By Gordon Williams
When Red Cross volunteer Fran Adams of Olympia WA hears about a disaster—nearby or far away—her first reaction is a desire to rush to the scene to help out. Her first Red Cross deployment to a disaster was nearly 20 years ago, to flooding at Chehalis WA in Lewis County. “I saw people on television filling sandbags,” she recalls. “I said, I can do that. The Red Cross sent me to a class and the rest is history.”
In Fran’s current deployment, she is supervisor of a shelter in Redding CA—near to where the worst wildfire in the state’s history is ravaging northern California. She was off duty when we talked one evening recently, but would begin a 12-hour shift at 8:00 the following morning.
The California wildfires are moving so fast that Fran is not sure exactly how close to the nearest fire she is. Fire is close enough, she says, that “ash is coming down like snowflakes.”
Fran is one of more than 20 volunteers from the Red Cross Northwest Region currently on duty in the California fire zone. She heard about the fires in their early stages and wanted to come to California to join the response. Her deployment took longer than expected, because at first California disaster managers thought they could get by with local volunteers. They changed their minds as the fire kept getting bigger, and asked for Red Cross volunteers from farther away.
“When I respond to something like a hurricane, I like to get there the night before the storm hits,” Fran says. “With the California wildfires, I had to wait until we were invited to come.” She finally flew from Seattle to California on July 29th, the start of a two-week deployment. She first worked at a shelter in the Crosspointe Community Church in Redding. When that closed she moved to a shelter at Shasta College, also in Redding. Now that shelter is winding down, with only 60 people being aided, down from a peak of 600.
Fire hit the Redding area in late July. Shelters around Redding are closing because residents have returned home or found new places to live. But the fire continues to spread rapidly. As it does, new shelters must be opened in its wake. Fire officials say they don’t expect to contain the fire until sometime in September. It is pretty certain that more Red Cross volunteers will be needed before the fire is finally extinguished.
In our conversation, I asked Fran how many times she has been deployed to disaster zones in the 27 years she has been a Red Cross volunteer. “Too many to count,” she says. “I have deployed many, many times.”
Her most exciting response, she says, was to a wildfire at Lake Chelan in North Central Washington. To reach the shelter, Fran and the Red Cross team had to race through flames, escorted by a police car. “There was fire on both sides of the road and even the guardrail was burning,” she recalls.
That incident also brought some unusual clients to the shelter. “One day, two mountain men came in with beards and long hair and knives on their belts,” she says. “They were filthy, so I told them I would feed them if they took showers.
Her most exhausting deployment—physically and emotionally—was to Puerto Rico in 2017 in the wake of Hurricane Maria. “We were sent to open a shelter, but the devastation was so complete there was no structure we could use as a shelter,” she says. “There were long lines for gasoline so we went from car to car, introduced ourselves and asked how we could help.”
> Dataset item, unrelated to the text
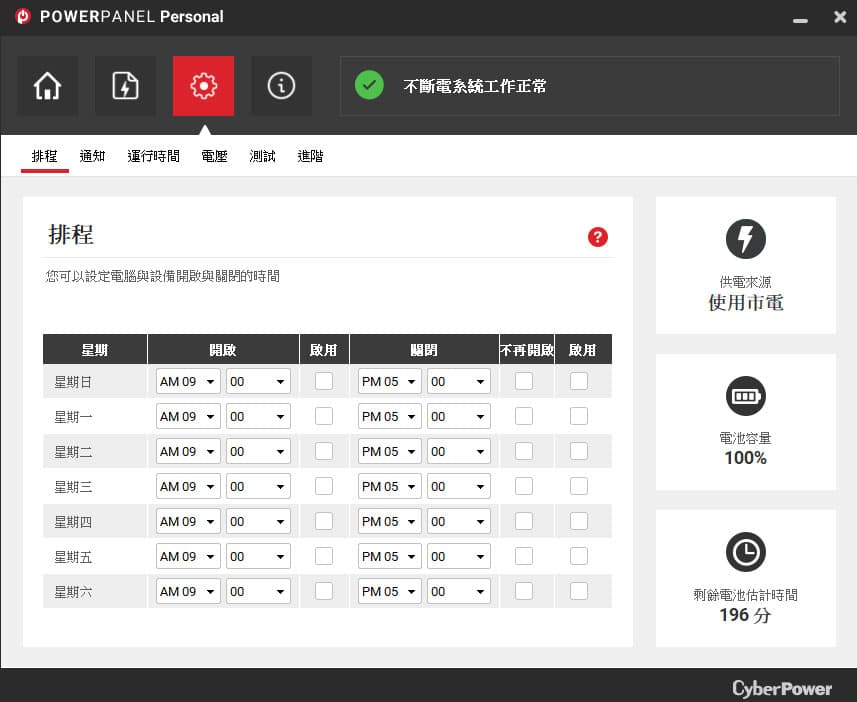Viewport: 857px width, 702px height.
Task: Enable the power-on schedule for 星期日
Action: [324, 381]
A Norwegian group had a portable satellite phone system Fran and her team were able to use to send “safe-and-well” messages to loved ones outside of Puerto Rico. “The most emotional moment was when a mother used the satellite phone to reach her son who was on military duty in Afghanistan,” she says.
Fran tries to keep just as busy when she is back home in Olympia. There she is part of the South Puget Sound chapter of the Red Cross, which is based in Tacoma. She is retired from work in the administrative side of the Washington State Patrol. Now she prepares the kits that will be used to open shelters at future disasters. She also helps run a Red Cross mobile canteen supporting search and rescue activities and police searches.
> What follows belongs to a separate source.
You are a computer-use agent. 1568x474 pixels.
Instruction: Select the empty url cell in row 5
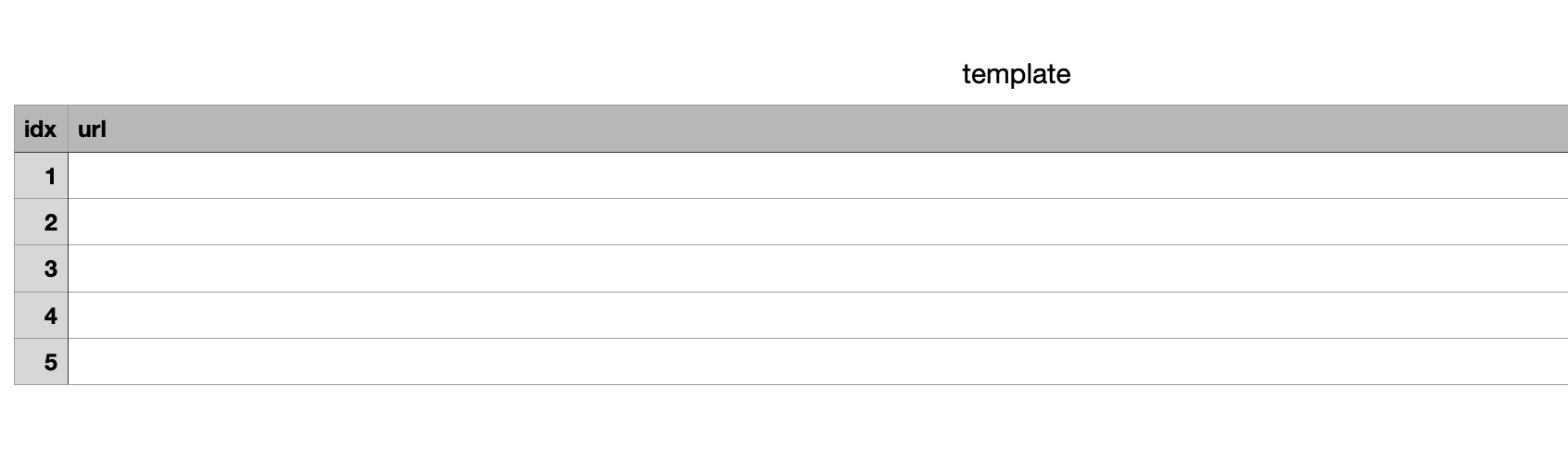coord(818,362)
She also is active with an organization called NODA, which stands for No One Dies Alone, and with a companion organization called NVDA (No Veteran Dies Alone). “I sit with dying patients in hospitals who have no one to be with in their last hours,” she says.
She first volunteered for the Red Cross, she says, because she wanted to make a difference. Beyond that, she says, she has some unique skills that mesh perfectly with the Red Cross mission of aiding disaster victims. “I can bring feelings of peace and security to the people around me,” she says. “I have been told that by Red Cross mental health professionals.”
What will Fran do when she is back home from California? “Washington is having wildfires,” she says. “I will rest up and then try to deploy to a Washington fire.”